Khonsa is the headquarters of the Tirap district in the Indian state of Arunachal Pradesh. It also houses Ramakrishna Sarada Mission School and Christ the King ICSE School. The Nocte people, are the indigenous inhabitants. The town is cosmopolitan in nature, with citizens from multiple Indian states being found here. It is 43km away from Deomali, a census town.

==Geography==
Khonsa is located at . It has an average elevation of 1215 metres (3986 feet).

== Education ==
Wangcha Rajkumar Government College in Deomali town is the only college in Tirap district which iss 43km away. Khonsa houses Ramakrishna Sarada Mission School and Christ the King ICSE School.

==Demographics==
As per the Indian census of 2001, Khonsa had a population of 9229. Males constitute 56% of the population and females 44%. Khonsa has an average literacy rate of 74%, higher than the national average of 59.5%: male literacy is 80%, and female literacy is 65%. In Khonsa, 15% of the population is under 6 years of age.

As per the most recent Indian census [2011], Khonsa has a population of 9928. Male inhabitants number 5768 while female inhabitants number 4160. 11.27% of the population is younger than 6 years. Khonsa's literacy rate of 85% is much higher than the state average. 45.87% of the population belong to Scheduled Tribes (ST).

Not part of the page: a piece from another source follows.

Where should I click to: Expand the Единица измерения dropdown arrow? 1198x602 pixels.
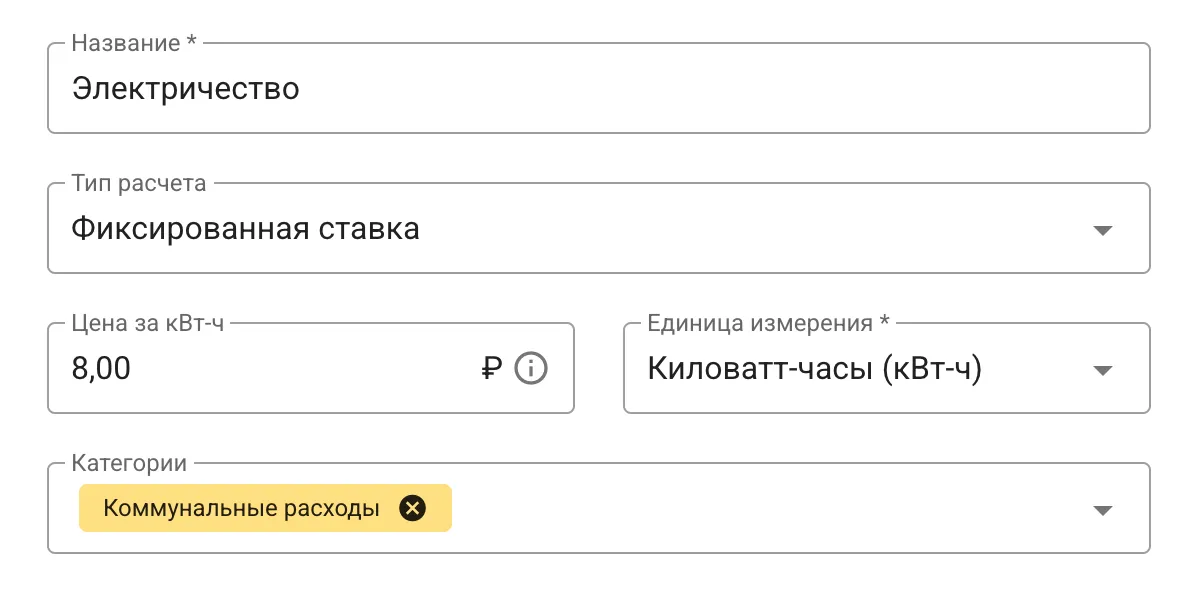tap(1102, 369)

The majority of the people are Christians, mostly Baptist, although some are Roman Catholics. There are relatively few animists. Among Nocte Catholics, syncretism between traditional religions and Christianity is evident. Foreign proselytizers such as American-sponsored missionaries are active in Khonsa and neighboring districts. Christ King Catholic Church Khonsa has been actively spreading their version of spirituality among residents.

===Languages===

According to the 2011 Census, Nocte is Spoken by 2,704 people, Hindi by 1,327 people, Bengali by 1,008, Nepali by 823 people, Wancho by 799, Bhojpuri by 555 people and Assamese by 473.